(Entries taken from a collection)

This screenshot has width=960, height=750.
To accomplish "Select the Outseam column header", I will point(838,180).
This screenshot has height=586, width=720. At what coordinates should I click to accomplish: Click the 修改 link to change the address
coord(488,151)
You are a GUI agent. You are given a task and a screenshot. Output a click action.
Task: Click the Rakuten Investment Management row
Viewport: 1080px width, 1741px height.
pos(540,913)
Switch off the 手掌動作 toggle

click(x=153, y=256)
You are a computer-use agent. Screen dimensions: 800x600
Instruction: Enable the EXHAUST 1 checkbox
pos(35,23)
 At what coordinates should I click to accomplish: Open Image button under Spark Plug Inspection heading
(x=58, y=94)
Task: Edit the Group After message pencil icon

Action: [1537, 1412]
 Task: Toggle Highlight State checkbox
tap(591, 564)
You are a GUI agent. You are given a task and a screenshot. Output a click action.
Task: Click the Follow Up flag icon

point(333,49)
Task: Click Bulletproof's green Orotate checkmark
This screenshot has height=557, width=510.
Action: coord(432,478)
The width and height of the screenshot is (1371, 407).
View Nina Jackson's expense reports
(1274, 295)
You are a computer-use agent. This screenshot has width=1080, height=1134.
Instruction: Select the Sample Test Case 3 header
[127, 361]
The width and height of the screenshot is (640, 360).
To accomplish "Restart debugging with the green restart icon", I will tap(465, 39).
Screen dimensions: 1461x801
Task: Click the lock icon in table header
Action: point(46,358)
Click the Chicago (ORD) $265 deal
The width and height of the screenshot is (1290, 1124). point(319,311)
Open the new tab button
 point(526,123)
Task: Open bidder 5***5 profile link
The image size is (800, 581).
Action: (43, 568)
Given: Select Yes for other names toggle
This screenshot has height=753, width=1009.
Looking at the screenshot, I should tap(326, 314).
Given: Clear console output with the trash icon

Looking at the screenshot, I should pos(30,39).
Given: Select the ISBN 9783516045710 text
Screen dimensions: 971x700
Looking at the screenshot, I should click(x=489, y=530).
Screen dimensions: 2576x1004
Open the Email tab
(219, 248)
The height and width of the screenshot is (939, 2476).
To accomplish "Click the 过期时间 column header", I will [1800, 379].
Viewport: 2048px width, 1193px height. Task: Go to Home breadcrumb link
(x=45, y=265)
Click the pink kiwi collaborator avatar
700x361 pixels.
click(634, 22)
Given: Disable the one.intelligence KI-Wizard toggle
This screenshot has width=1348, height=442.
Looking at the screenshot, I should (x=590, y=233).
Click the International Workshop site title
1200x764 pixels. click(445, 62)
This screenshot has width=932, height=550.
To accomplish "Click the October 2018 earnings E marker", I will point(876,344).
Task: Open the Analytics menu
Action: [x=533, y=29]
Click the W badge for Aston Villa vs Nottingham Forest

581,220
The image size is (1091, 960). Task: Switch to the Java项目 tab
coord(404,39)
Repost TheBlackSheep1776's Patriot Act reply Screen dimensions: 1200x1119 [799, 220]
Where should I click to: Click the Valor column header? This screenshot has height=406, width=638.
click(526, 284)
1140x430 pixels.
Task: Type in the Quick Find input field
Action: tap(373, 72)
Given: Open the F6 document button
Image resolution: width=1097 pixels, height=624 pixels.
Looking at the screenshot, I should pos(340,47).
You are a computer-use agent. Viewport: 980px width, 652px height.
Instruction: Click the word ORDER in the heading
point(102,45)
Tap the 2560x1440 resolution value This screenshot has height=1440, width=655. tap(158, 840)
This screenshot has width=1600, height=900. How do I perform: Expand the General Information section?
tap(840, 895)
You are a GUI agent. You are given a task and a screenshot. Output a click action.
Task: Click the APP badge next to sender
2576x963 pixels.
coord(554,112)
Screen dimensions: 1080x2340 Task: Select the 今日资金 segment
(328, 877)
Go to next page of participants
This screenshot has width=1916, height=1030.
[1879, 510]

## Problem
Every entry must be duplicated exactly as it was written.

## Written solution
This screenshot has width=960, height=750.
To accomplish "Select the Outseam column header", I will point(838,180).
This screenshot has height=586, width=720. At what coordinates should I click to accomplish: Click the 修改 link to change the address
coord(488,151)
You are a GUI agent. You are given a task and a screenshot. Output a click action.
Task: Click the Rakuten Investment Management row
Viewport: 1080px width, 1741px height.
pos(540,913)
Switch off the 手掌動作 toggle

click(x=153, y=256)
You are a computer-use agent. Screen dimensions: 800x600
Instruction: Enable the EXHAUST 1 checkbox
pos(35,23)
 At what coordinates should I click to accomplish: Open Image button under Spark Plug Inspection heading
(x=58, y=94)
Task: Edit the Group After message pencil icon

Action: [1537, 1412]
 Task: Toggle Highlight State checkbox
tap(591, 564)
You are a GUI agent. You are given a task and a screenshot. Output a click action.
Task: Click the Follow Up flag icon

point(333,49)
Task: Click Bulletproof's green Orotate checkmark
This screenshot has height=557, width=510.
Action: coord(432,478)
The width and height of the screenshot is (1371, 407).
View Nina Jackson's expense reports
(1274, 295)
You are a computer-use agent. This screenshot has width=1080, height=1134.
Instruction: Select the Sample Test Case 3 header
[127, 361]
The width and height of the screenshot is (640, 360).
To accomplish "Restart debugging with the green restart icon", I will tap(465, 39).
Screen dimensions: 1461x801
Task: Click the lock icon in table header
Action: point(46,358)
Click the Chicago (ORD) $265 deal
The width and height of the screenshot is (1290, 1124). point(319,311)
Open the new tab button
 point(526,123)
Task: Open bidder 5***5 profile link
The image size is (800, 581).
Action: (43, 568)
Given: Select Yes for other names toggle
This screenshot has height=753, width=1009.
Looking at the screenshot, I should tap(326, 314).
Given: Clear console output with the trash icon

Looking at the screenshot, I should pos(30,39).
Given: Select the ISBN 9783516045710 text
Screen dimensions: 971x700
Looking at the screenshot, I should click(x=489, y=530).
Screen dimensions: 2576x1004
Open the Email tab
(219, 248)
The height and width of the screenshot is (939, 2476).
To accomplish "Click the 过期时间 column header", I will [1800, 379].
Viewport: 2048px width, 1193px height. Task: Go to Home breadcrumb link
(x=45, y=265)
Click the pink kiwi collaborator avatar
700x361 pixels.
click(634, 22)
Given: Disable the one.intelligence KI-Wizard toggle
This screenshot has width=1348, height=442.
Looking at the screenshot, I should (x=590, y=233).
Click the International Workshop site title
1200x764 pixels. click(445, 62)
This screenshot has width=932, height=550.
To accomplish "Click the October 2018 earnings E marker", I will point(876,344).
Task: Open the Analytics menu
Action: [x=533, y=29]
Click the W badge for Aston Villa vs Nottingham Forest

581,220
The image size is (1091, 960). Task: Switch to the Java项目 tab
coord(404,39)
Repost TheBlackSheep1776's Patriot Act reply Screen dimensions: 1200x1119 [799, 220]
Where should I click to: Click the Valor column header? This screenshot has height=406, width=638.
click(526, 284)
1140x430 pixels.
Task: Type in the Quick Find input field
Action: tap(373, 72)
Given: Open the F6 document button
Image resolution: width=1097 pixels, height=624 pixels.
Looking at the screenshot, I should pos(340,47).
You are a computer-use agent. Viewport: 980px width, 652px height.
Instruction: Click the word ORDER in the heading
point(102,45)
Tap the 2560x1440 resolution value This screenshot has height=1440, width=655. tap(158, 840)
This screenshot has width=1600, height=900. How do I perform: Expand the General Information section?
tap(840, 895)
You are a GUI agent. You are given a task and a screenshot. Output a click action.
Task: Click the APP badge next to sender
2576x963 pixels.
coord(554,112)
Screen dimensions: 1080x2340 Task: Select the 今日资金 segment
(328, 877)
Go to next page of participants
This screenshot has width=1916, height=1030.
[1879, 510]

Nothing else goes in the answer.